Le président de la Commission de régulation de l’énergie nucléaire (NRA) propose tout simplement de les rejeter dans la mer, perspective à laquelle les pêcheurs de la région sont fermement opposés, tout comme les pays voisins, notamment la Corée du Sud. Par ailleurs, au cours de réunions publiques organisées par le ministère de l’Économie et de l’Industrie (METI), de nombreux citoyen·nes ont insisté sur la nécessité d’un stockage au sol de ces eaux radioactives. Mais jusqu’ici, le METI n’a tenu aucun compte de ces opinions. La question est aussi internationale. Le Haut-Commissariat des Nations unies aux droits de l’homme et l’ONU demandent au Japon de reporter sa décision de rejeter ces eaux dans l’océan pour pouvoir en discuter internationalement. Car d’autres solutions existent, comme l’évaporation ou le stockage de long terme, préconisé par Greenpeace par exemple.

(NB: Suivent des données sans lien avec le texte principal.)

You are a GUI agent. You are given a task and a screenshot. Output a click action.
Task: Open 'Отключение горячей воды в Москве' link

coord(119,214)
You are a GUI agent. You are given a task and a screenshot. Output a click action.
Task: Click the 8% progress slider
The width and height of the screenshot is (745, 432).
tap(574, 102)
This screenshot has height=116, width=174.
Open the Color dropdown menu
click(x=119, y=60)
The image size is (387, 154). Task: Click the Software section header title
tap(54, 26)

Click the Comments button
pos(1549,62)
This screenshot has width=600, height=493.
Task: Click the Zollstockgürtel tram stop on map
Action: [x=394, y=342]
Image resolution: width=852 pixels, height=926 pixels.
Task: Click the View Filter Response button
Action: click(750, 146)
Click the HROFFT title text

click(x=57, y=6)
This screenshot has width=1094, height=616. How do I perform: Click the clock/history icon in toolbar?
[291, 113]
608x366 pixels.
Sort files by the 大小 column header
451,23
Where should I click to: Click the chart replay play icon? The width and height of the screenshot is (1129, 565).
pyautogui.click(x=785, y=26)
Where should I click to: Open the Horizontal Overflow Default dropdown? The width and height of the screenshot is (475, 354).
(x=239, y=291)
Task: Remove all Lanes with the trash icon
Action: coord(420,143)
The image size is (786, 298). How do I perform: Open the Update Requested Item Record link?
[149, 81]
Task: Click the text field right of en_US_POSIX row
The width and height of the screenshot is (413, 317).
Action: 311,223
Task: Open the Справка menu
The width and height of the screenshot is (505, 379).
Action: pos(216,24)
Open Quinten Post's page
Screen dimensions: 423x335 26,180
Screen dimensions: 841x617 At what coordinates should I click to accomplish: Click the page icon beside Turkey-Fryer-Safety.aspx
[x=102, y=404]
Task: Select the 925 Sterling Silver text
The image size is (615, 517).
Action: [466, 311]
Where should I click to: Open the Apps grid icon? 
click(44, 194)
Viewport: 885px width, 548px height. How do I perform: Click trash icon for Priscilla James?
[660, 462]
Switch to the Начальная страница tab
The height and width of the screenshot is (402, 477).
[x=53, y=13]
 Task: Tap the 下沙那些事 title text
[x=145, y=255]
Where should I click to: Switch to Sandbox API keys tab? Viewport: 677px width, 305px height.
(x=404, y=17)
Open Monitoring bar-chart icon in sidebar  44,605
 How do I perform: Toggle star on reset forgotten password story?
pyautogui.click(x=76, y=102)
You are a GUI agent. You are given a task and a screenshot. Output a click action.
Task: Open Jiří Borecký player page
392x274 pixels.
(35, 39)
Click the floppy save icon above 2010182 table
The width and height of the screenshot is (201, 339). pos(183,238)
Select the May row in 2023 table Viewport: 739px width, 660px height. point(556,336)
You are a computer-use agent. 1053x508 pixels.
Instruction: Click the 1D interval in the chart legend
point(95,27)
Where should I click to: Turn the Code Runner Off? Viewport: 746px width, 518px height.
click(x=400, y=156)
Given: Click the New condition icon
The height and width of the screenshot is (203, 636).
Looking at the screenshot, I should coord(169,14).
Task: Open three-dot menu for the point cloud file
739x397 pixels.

Alors que les capacités de stockages sont proches de leur limite, que faire de ces eaux contaminées ? La mer est-elle vouée à devenir une poubelle nucléaire ? Le conseil citoyen japonais nommé "Arrêtez de polluer davantage la mer !" demande notamment à Tepco de prendre en compte l’avis de la population et d’organiser un grand débat national sur les moyens du traitement de l’eau radioactive de la centrale de Fukushima Daiichi. Kolin Kobayashi souligne qu’une commission citoyenne de l’énergie nucléaire, indépendante, propose de garder l’eau sur le sol pour 100 ans, soit sous la forme durcie à l’aide de mortier, soit en fabriquant des réservoirs gigantesques. Alors que la question est maintenant internationale, espérons que la pression permettra de ne pas détruire l’écosystème marin.
Le travail à risque du démantèlement
La situation des travailleurs du démantèlement a très peu changé en dix ans. Énormément de sous-traitance, des salaires très bas… et des risques de contamination. Selon le ministère du Travail, on compte 269 cas de maladies liées au travail ayant conduit à une indemnisation depuis le début de la catastrophe nucléaire à la centrale de Fukushima, dues aux conditions de travail très difficiles sur le site. En ce moment, environ 4 000 personnes travaillent chaque jour sur le site et beaucoup sont exposées à des rayonnements ionisants. L’agence Kyodo, qui relaie l’information du ministère, signale notamment six cas de travailleurs ayant développé un cancer ou une leucémie en raison d’une exposition aux radiations, et quatre autres qui ont souffert de maladies liées au surmenage. L’article mentionne aussi 313 accidents, dont trois mortels, sans expliquer le lien avec le chiffre précédent.
L’impossible recensement des cancers
Dans la région, d’après les examens de la thyroïde pratiqués sur les enfants et adolescent·es âgés de moins de 19 ans lors de l’accident nucléaire, le nombre de cancers diagnostiqués excède désormais les 200, dont 166 cas avérés après opération. Mais l’année dernière, la sous-commission d’évaluation des examens de la thyroïde a fait état de 11 autres cas, non comptabilisés dans ces chiffres (3). Dès le mois de mai 2011, l’Institut national des sciences radiologiques (organisme d’État) reconnaissait le cas d’une fillette de Futaba qui a reçu à la thyroïde une dose équivalente à 100 millisieverts (mSv). Or, jusqu’à présent, le gouvernement prétendait qu’aucun enfant n’avait été exposé à de telles doses.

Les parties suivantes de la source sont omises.